Teacher Moonlighting as Bikini Mate Cut Loose
School officials say unexcused absences, not racy moonlighting, prompted firing.
April 30, 2008 -- A high school science teacher in Florida has been booted from class, a decision she claims administrators made not based on poor job performance but on her moonlighting gig as a bikini mate aboard a local charter fishing boat.
Tiffany Shepherd, 30, a college-educated single mother of three children, ages 2, 6, and 9, had worked for four years in Florida's St. Lucie County School District, just north of Palm Beach, before an ugly divorce early this year caused enough financial strain that she had to seek a second job.
Earlier this month, the buxom blond took a job working for Gil Coombes and his wife, Kat, as a part of their charter fishing boat operation, Smokin' Em Charters. She was one of a handful of attractive women hired to roll out a new business concept combining fishing with bikini-clad, and sometimes topless, female mates.
"I wasn't making enough money," Shepherd, a Florida native and self-described lifelong angler, told ABC News. "This was perfect because I could get paid to fish. It was easy money. In two days fishing, I make more that I do in a week teaching."
Shepherd said that she has not and will not do a topless charter.
Her first fishing trip, Shepherd said, was Saturday, April 19. Four days later, she called into her school, Port St. Lucie High, to arrange for a substitute in order to attend a doctor's appointment. In the process, she learned that she was not welcome back for the rest of the year, nor would she have her annual contract for the 2008-09 school year renewed.
"They're under the impression I'm doing a topless charter, that I'm a stripper," Shepherd said. "I wasn't doing anything wrong. I wasn't in a thong, I was in a regular bathing suit."
Janice Karst, a school district spokesman, told ABC News that the decision to release Shepherd was based on more than 30 days of unexcused absences from school, a truancy that had already earned her two written reprimands this year.
She also said school officials did not know about her job as a "bikini" mate until after they filed her release paperwork. "As far as her claim about the boat job, we did not know about that until after she had been non-renewed," Karst said.
If officials had known, she added, it may have given administrators additional reason to discipline Shepherd. "Teachers tend to have higher levels of standards," she said.
Rumors Before Firing
Shepherd, however, argues that she only missed about 20 days of school, mostly for doctor's appointments or the ongoing divorce proceedings. All of them, she insisted, were documented.
Shepherd also insists that rumors about her involvement in the charter fishing boat company were floating among school board members and administrators before they decided to cut her loose, as well as among students in schools attended by her two older children.

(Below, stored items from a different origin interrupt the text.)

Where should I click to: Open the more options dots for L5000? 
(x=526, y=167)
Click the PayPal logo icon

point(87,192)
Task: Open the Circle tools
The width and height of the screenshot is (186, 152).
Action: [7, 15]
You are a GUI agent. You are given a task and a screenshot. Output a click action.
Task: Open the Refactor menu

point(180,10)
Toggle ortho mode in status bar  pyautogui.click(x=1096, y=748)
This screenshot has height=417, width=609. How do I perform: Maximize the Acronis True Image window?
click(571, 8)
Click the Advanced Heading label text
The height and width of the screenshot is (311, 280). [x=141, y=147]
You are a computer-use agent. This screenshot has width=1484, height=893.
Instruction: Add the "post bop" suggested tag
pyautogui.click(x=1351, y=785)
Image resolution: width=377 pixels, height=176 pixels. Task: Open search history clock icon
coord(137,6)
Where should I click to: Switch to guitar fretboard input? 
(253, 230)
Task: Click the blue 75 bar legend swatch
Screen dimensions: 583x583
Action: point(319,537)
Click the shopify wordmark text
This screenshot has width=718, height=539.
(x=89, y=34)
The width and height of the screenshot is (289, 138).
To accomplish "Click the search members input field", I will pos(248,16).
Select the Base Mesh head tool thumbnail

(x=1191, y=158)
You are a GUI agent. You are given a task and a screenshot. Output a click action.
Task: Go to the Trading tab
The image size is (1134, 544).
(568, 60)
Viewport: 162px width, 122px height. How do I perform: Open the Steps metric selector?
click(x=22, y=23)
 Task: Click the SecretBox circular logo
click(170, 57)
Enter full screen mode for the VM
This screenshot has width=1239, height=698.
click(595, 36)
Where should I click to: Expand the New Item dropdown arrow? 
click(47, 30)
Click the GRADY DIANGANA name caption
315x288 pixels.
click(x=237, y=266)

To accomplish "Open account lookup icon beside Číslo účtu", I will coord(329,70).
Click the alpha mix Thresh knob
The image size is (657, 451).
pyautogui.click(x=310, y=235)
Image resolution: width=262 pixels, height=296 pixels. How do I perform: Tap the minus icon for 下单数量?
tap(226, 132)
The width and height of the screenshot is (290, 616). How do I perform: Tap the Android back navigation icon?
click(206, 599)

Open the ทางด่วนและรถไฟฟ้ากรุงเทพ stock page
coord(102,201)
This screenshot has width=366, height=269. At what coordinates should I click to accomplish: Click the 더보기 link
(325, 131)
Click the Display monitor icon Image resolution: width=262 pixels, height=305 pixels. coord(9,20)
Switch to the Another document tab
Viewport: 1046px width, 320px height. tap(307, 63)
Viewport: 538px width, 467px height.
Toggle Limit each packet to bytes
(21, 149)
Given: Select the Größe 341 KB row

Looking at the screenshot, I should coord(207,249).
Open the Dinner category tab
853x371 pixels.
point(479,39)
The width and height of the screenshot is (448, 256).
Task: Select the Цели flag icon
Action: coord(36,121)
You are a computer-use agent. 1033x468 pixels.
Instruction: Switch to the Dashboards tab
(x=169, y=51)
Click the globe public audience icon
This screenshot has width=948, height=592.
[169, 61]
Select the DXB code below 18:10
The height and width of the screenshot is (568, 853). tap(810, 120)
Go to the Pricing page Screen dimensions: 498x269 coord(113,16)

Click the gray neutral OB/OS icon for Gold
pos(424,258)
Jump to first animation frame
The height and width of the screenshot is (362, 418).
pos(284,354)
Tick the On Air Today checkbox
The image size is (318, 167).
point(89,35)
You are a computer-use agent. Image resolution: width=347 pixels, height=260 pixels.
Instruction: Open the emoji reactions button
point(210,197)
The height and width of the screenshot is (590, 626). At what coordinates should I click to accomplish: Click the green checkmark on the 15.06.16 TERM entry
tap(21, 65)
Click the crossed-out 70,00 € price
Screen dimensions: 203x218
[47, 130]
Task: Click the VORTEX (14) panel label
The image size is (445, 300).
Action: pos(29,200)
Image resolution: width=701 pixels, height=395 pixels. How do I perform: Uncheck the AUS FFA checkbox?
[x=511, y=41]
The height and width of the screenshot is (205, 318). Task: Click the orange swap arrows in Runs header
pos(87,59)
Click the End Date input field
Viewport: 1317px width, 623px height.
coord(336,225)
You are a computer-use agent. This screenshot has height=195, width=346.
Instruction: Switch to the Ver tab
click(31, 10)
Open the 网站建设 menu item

Bikini Fishing Family Friendly?
Coombes' racy business model, which he rolled out earlier this year and which was, he said in an interview with ABC News, his wife's brainchild, had already stirred up a local controversy that grew so rancorous that officials in Fort Pierce, Fla., booted his 44-foot boat from the public marina for violating the city's family-friendly atmosphere.
Coombes, whose charter company landed in nearby Harbortown Marina, said the couple had undertaken due diligence before offering the bikini cruise — and, for a price, a topless option. He had called the U.S. Coast Guard and the Florida Fish and Wildlife Conservation Commission.
There was nothing illegal about the idea.
"Once you hit three miles out, there's not a county or state that has any jurisdiction," Coombes said. "We made sure it was cool."
Coombes' Web site lays out a menu of women available for hire on cruises that go hunting Florida waters for kingfish, mahi-mahi and wahoo, among others. Under an 18-and-older disclaimer, each of the women are featured in photo spreads, some scantily dressed and in provocative positions. One woman describes herself as a former Playboy model.
Coombes said he believes Shepherd is a good teacher who has been "railroaded" by the school district. He described a safe environment where he and a male mate make sure that charter clients do not get unruly with the women. "I hire women with respect and class, so I don't have to worry about some guy touching her," he said, adding that he has warned the women he will contact police if he hears about any sexual exchanges for money.
Shepherd said she received a text message from her students this week with the blackboard message "We Miss You!"
While no longer welcome in the school, she will be paid through July. Her big fear, she said, is that she will not be able to find work in other school districts for next year. To make sure her firing does not interfere with that, she said, she will consider hiring a lawyer.
"I want to make sure I'll be able to teach in the state of Florida again," she said. "I want answers, and I don't want this to happen to anyone else."